THINGS TO DO =>
- a) List every Okta application type that the Okta-to-Olympus migration guide maps to a Hydra equivalent.
- b) Extend the Okta-to-Olympus migration guide, picking up right after its last line.

From Okta
Migrating an Okta org to Olympus
This guide moves an Okta org (typically Workforce, internal employees, IT-managed) to Olympus IAM.
When this guide applies
Use the IAM domain of Olympus for Okta workforce migrations. Customer-facing Okta deployments (Auth0 / Customer Identity Cloud) should follow From Auth0.
Concept mapping
| Okta | Olympus IAM |
|---|---|
| Org | IAM domain |
| User | Kratos identity |
| User profile | Identity traits |
| Group | Identity trait (array) |
| Application | Hydra OAuth2 client |
| Group rule | Application-side logic on traits |
| Authentication policy | Kratos flow config + Hera UI logic |
| Sign-on rule | Kratos hook |
| MFA factor | Kratos credential (TOTP, WebAuthn) |
| Identity provider (SAML, OIDC) | Kratos OIDC provider |
| Universal Directory | Identity schema |
Identity export → Kratos import
Step 1: Export from Okta
# Okta API: paginate /api/v1/users
okta get-users --search 'status pr "DEPROVISIONED"' --paginate > users.jsonOkta's export includes: email, profile attributes, status, factors enrolled, group memberships, password hashes (if you're on a paid plan with that export enabled).
Step 2: Transform to Kratos
{
"schema_id": "admin",
"state": "active",
"traits": {
"email": "user@example.com",
"first_name": "...",
"last_name": "...",
"role": "admin",
"groups": ["engineers", "oncall"]
},
"verifiable_addresses": [{ "value": "...", "verified": true, "via": "email", "status": "completed" }],
"credentials": {
"password": {
"type": "password",
"identifiers": ["user@example.com"],
"config": { "hashed_password": "..." }
}
}
}Okta uses pbkdf2-sha512 for password hashes. Kratos supports this, see Kratos password import docs.
Step 3: Bulk import
for f in identities-*.json; do
curl -X POST http://localhost:4101/admin/identities -d @"$f"
doneApplication (OAuth2 client) mapping
Each Okta application becomes a Hydra client:
| Okta type | Hydra equivalent |
|---|---|
| Web (with secret) | Confidential client, client_secret_basic |
| SPA (no secret) | Public client, PKCE mandatory |
| Native (mobile, CLI) | Public client, PKCE mandatory |
| SAML 2.0 | Not native, run a SAML→OIDC bridge |
| API services (M2M) | Confidential client, client_credentials grant |
hydra create client --endpoint http://localhost:4103 \
--name <app-name> \
--grant-type authorization_code,refresh_token \
--response-type code \
--scope "openid profile email" \
--redirect-uri https://app.example.com/callbackSAML migration
Olympus IAM is OIDC. For SAML SPs you can't change to OIDC:
- Run a SAML→OIDC bridge (e.g. saml-to-oidc-proxy) in front of IAM Hera.

MATERIAL PROVIDED =>
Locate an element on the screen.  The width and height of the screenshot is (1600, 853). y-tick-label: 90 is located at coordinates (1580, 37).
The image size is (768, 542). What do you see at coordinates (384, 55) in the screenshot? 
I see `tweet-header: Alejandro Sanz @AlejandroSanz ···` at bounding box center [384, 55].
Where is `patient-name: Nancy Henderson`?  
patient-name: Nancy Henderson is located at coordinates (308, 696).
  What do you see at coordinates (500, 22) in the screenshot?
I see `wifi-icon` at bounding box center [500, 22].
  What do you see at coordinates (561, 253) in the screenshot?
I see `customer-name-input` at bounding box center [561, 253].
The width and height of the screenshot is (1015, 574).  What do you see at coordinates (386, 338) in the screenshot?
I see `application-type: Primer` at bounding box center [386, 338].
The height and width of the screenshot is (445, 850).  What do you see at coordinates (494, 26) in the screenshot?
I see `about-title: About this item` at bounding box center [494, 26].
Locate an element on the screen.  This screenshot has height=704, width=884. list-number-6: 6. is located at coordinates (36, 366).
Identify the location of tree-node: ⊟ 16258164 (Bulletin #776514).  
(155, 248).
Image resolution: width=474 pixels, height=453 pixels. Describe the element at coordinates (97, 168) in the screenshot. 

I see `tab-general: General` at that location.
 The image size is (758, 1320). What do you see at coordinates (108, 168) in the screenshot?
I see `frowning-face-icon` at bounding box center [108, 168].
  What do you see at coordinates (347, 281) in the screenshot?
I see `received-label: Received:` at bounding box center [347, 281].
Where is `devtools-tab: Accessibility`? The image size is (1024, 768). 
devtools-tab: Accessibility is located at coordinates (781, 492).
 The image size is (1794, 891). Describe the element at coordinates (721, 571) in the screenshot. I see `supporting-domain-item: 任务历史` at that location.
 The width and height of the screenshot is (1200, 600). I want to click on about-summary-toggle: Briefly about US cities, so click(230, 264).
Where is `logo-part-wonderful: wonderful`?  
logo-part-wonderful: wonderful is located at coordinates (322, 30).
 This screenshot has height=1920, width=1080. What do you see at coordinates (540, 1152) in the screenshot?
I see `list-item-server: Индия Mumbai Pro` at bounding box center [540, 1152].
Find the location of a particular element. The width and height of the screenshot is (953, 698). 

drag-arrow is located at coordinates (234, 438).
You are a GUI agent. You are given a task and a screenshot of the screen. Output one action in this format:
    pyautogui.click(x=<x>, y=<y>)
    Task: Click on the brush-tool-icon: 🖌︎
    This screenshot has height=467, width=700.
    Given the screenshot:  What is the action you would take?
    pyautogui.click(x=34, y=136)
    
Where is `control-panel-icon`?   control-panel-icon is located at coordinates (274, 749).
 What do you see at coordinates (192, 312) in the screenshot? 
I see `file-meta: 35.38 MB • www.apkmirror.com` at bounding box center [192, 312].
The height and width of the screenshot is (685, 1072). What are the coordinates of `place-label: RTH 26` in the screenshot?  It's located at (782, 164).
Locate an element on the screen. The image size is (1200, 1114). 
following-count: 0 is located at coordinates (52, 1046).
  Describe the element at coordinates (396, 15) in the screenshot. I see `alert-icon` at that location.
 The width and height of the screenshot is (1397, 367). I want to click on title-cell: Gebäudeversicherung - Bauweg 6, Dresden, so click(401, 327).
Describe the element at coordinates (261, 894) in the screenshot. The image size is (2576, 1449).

ANSWERS GIVEN =>
- a)
- Web (with secret)
- SPA (no secret)
- Native (mobile, CLI)
- SAML 2.0
- API services (M2M)

- b)
- Or migrate the SP itself to OIDC if possible.
Groups → traits
Okta groups become a trait array in the IAM identity schema:
"groups": {
"type": "array",
"items": { "type": "string" }
}Application authorization reads identity.traits.groups.
Authentication policies → Kratos flow config
Okta's sign-on policies (e.g. "engineers must use phishing-resistant MFA") become:
selfservice:
flows:
login:
after:
password:
hooks:
- hook: require_aal2
config:
aal: "aal2"
# condition: identity.traits.groups contains "engineers"
#, implemented via a webhook hook that checksOlympus doesn't have a built-in conditional AAL requirement; implement via a webhook to your authz service.
Lifecycle Management
Okta's deprovisioning, JIT provisioning don't directly port. Use:
- For deprovisioning: an Athena-driven script that deletes the IAM identity when HR system signals offboarding.
- For JIT: Kratos's OIDC provider auto-creates an identity on first sign-in.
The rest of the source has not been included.